### WRITTEN TASKS
1: Update the inflation example starting at "Now let's assume that the government" and ending at "answer is no.", putting "the central bank" in place of "the government".
2: Answer these questions using the inflation example:
(a) How much money do you have at the start of the example?
(b) What price does Mr. Bob first charge for a hamburger?
(c) What does the price per marble rise to?

### SELECTED EXCERPT
——————

This gets back to that most basic of economic laws, the law of supply and demand. In short, the more money there is at any given time for any given situation, the less each unit of that money is worth. Here is an example.
Let's say that right now we have three people; you, me, and Mr. Bob. You have $100, I make and sell marbles for $1/marble, and Mr. Bob makes and sells hamburgers for $2/hamburger. Those prices all make sense right now, and Mr. Bob and I can sell all the hamburgers and marbles we can possibly make.
Now let's assume that the government starts printing a lot of money to fund whatever. Let's also assume that they print enough money so that exactly twice as many dollars are out there after they are done. Let's also assume that you have the same $100, I still sell marbles, and Mr. Bob still sells hamburgers. The question is, however, do we still sell them at the same price, and the answer is no.
Why? Because there is twice as much money out there for the same products, and we can't make any more of them (Remember that we were already making all that we could.). What actually happens is that as the supply of money increases in relation to the supply of marbles and hamburgers, the price of the marbles and hamburgers will go up.
Now let's assume that the price per marble goes up to $2/marble and the price per hamburger goes up tp $4/hamburger. Because there is twice as much money in the market, the relative cost of the marbles and hamburgers didn't really increase -- Unless, of course, you still only have $100 like we stated above. In that case you can only buy 1/2 as much as you could before. That's inflation, and it's why when there is inflation you need to get paid more in order to just stay at the same standard of living.

——————

### EXTRACTED RECORDS
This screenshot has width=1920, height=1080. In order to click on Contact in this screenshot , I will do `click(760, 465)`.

——————

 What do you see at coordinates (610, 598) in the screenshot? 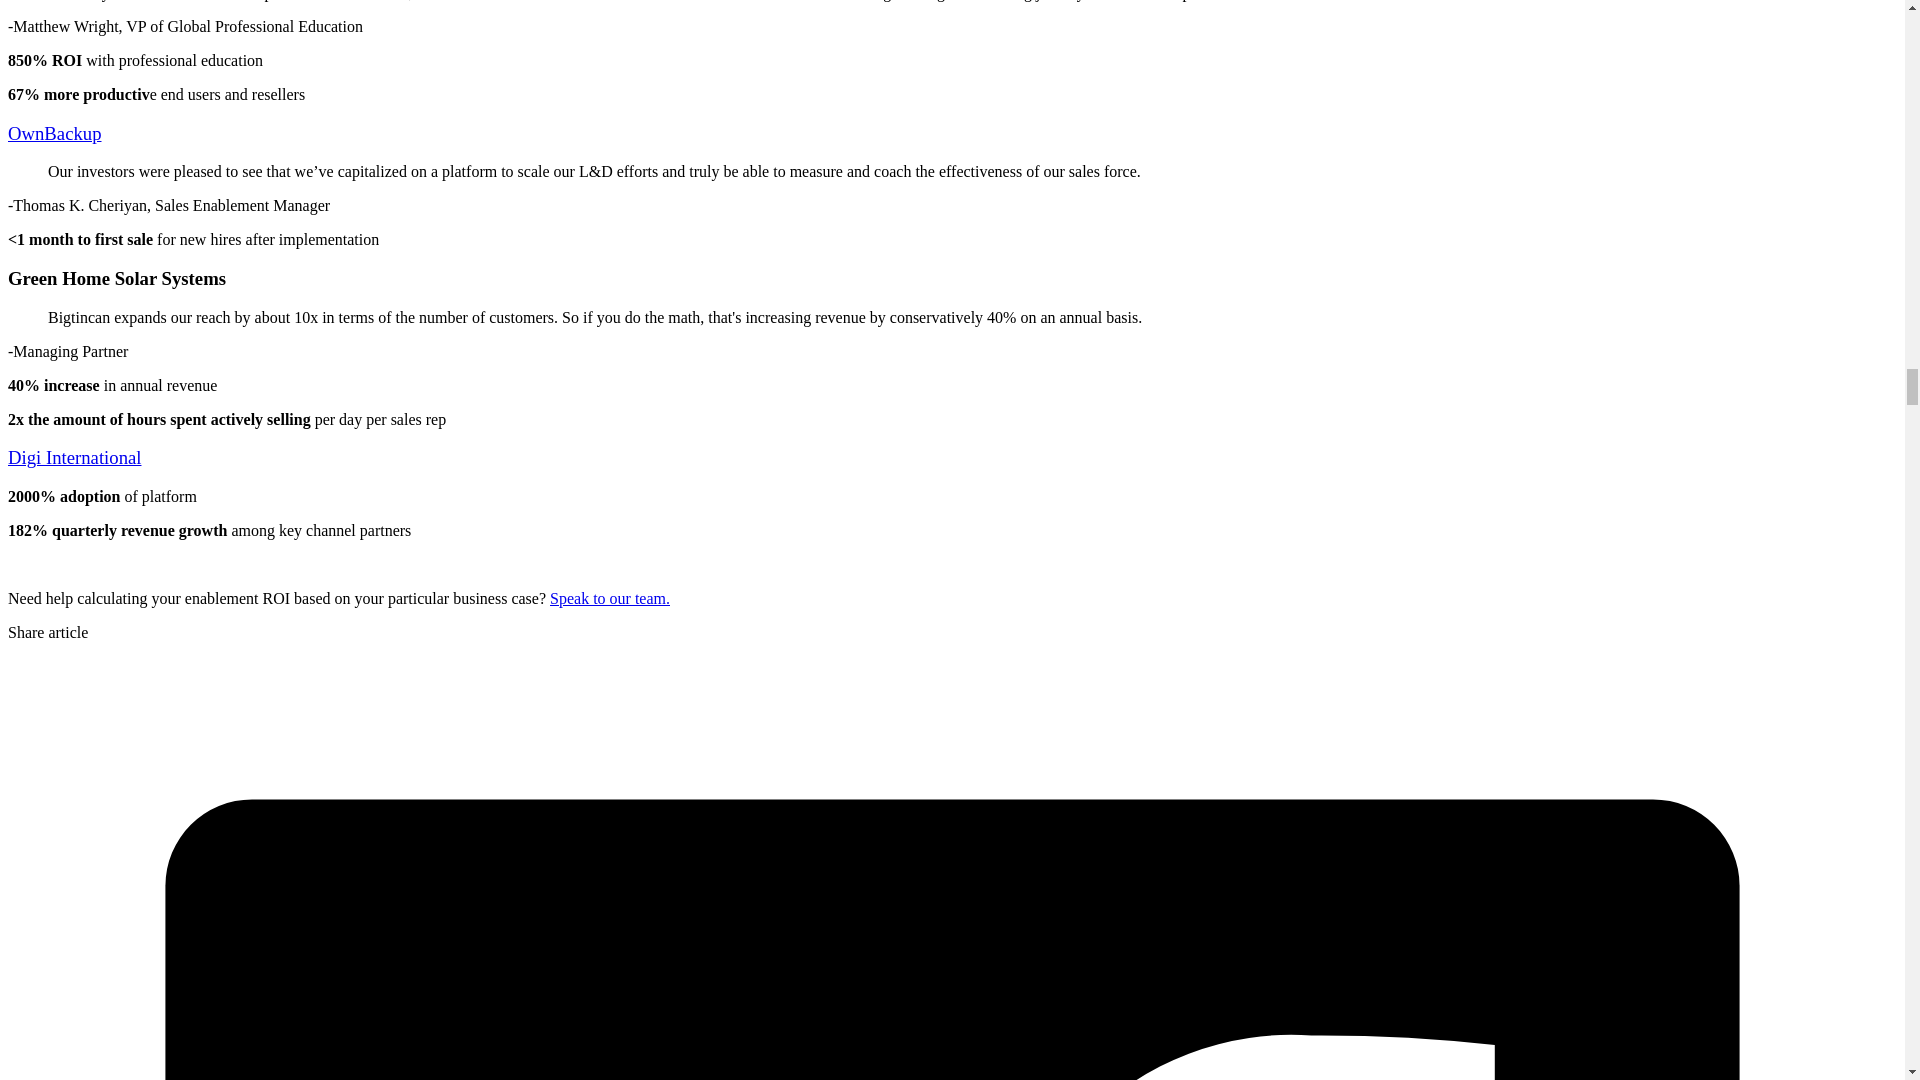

——————

### ANSWERS BY TASK
1:
Now let's assume that the central bank starts printing a lot of money to fund whatever. Let's also assume that they print enough money so that exactly twice as many dollars are out there after they are done. Let's also assume that you have the same $100, I still sell marbles, and Mr. Bob still sells hamburgers. The question is, however, do we still sell them at the same price, and the answer is no.

2:
(a) $100
(b) $2 per hamburger
(c) $2 per marble